(Excerpts from a dataset)

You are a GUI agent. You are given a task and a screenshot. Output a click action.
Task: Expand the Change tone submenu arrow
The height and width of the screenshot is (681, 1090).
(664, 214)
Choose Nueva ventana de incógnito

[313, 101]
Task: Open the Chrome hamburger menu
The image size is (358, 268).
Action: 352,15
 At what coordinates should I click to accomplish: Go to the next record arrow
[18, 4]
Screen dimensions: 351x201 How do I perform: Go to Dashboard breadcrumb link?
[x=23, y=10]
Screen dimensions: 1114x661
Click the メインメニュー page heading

---

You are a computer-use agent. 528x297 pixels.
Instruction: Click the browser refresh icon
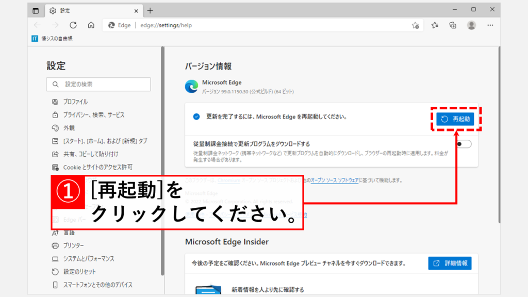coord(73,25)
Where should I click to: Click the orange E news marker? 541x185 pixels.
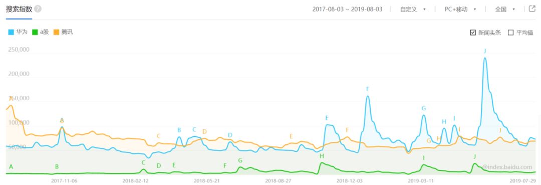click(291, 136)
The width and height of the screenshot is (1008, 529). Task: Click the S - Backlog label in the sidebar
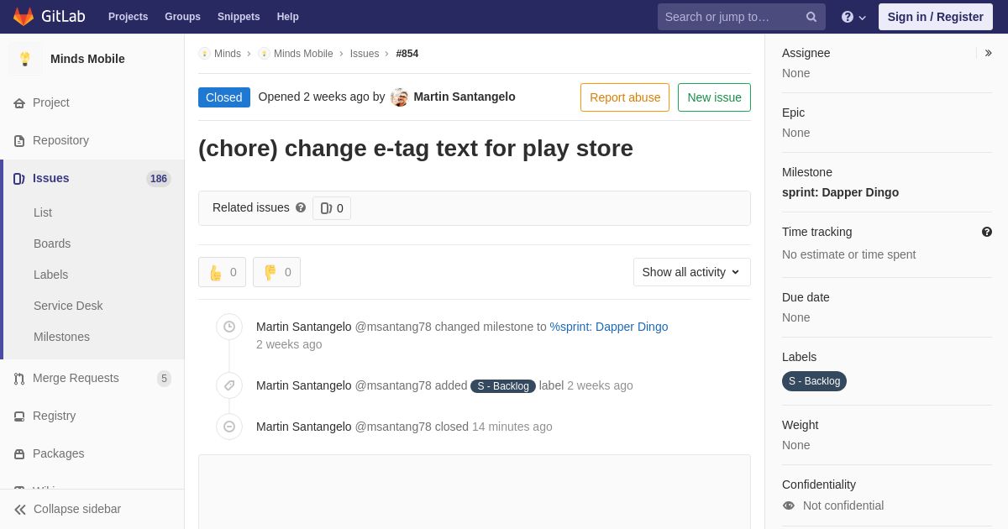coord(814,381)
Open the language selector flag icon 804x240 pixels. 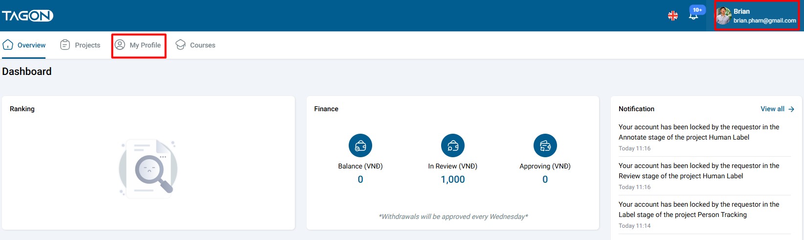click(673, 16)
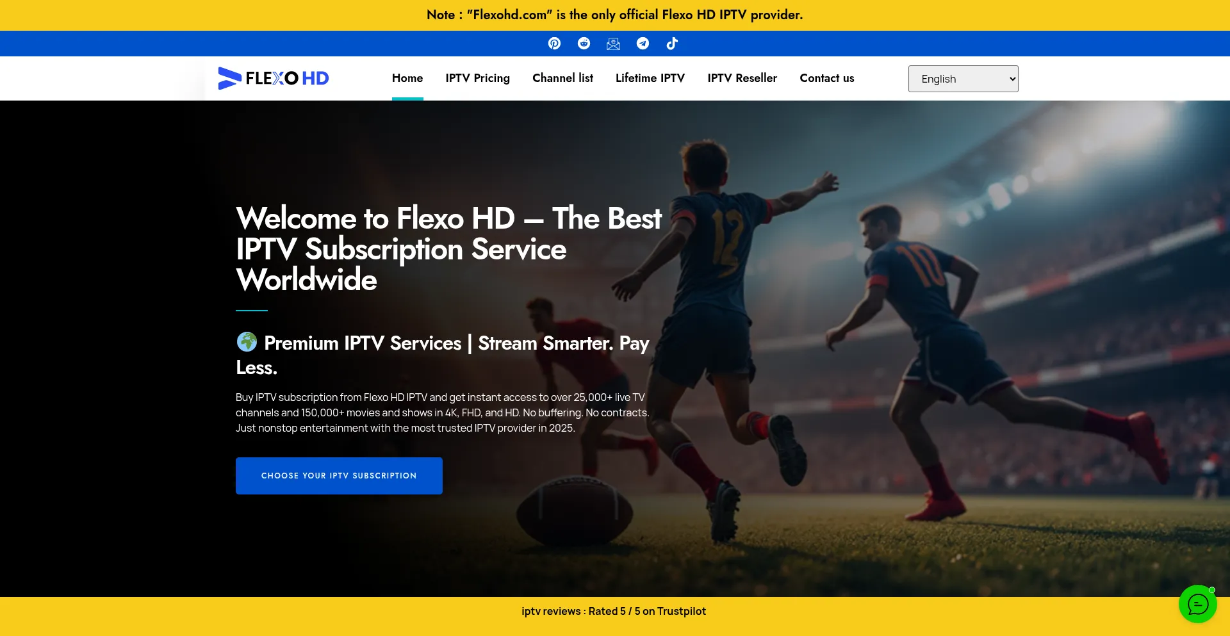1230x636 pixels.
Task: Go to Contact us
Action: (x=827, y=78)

- EXERCISE BRIEF -
Starting at the line above that contains "You are a GUI", write out each line exactly until the line that contains "Click the メインメニュー page heading" has been written, and stop there.

- WRITTEN ANSWER -
You are a GUI agent. You are given a task and a screenshot. Output a click action.
Task: Expand the Change tone submenu arrow
The height and width of the screenshot is (681, 1090).
(664, 214)
Choose Nueva ventana de incógnito

[313, 101]
Task: Open the Chrome hamburger menu
The image size is (358, 268).
Action: 352,15
 At what coordinates should I click to accomplish: Go to the next record arrow
[18, 4]
Screen dimensions: 351x201 How do I perform: Go to Dashboard breadcrumb link?
[x=23, y=10]
Screen dimensions: 1114x661
Click the メインメニュー page heading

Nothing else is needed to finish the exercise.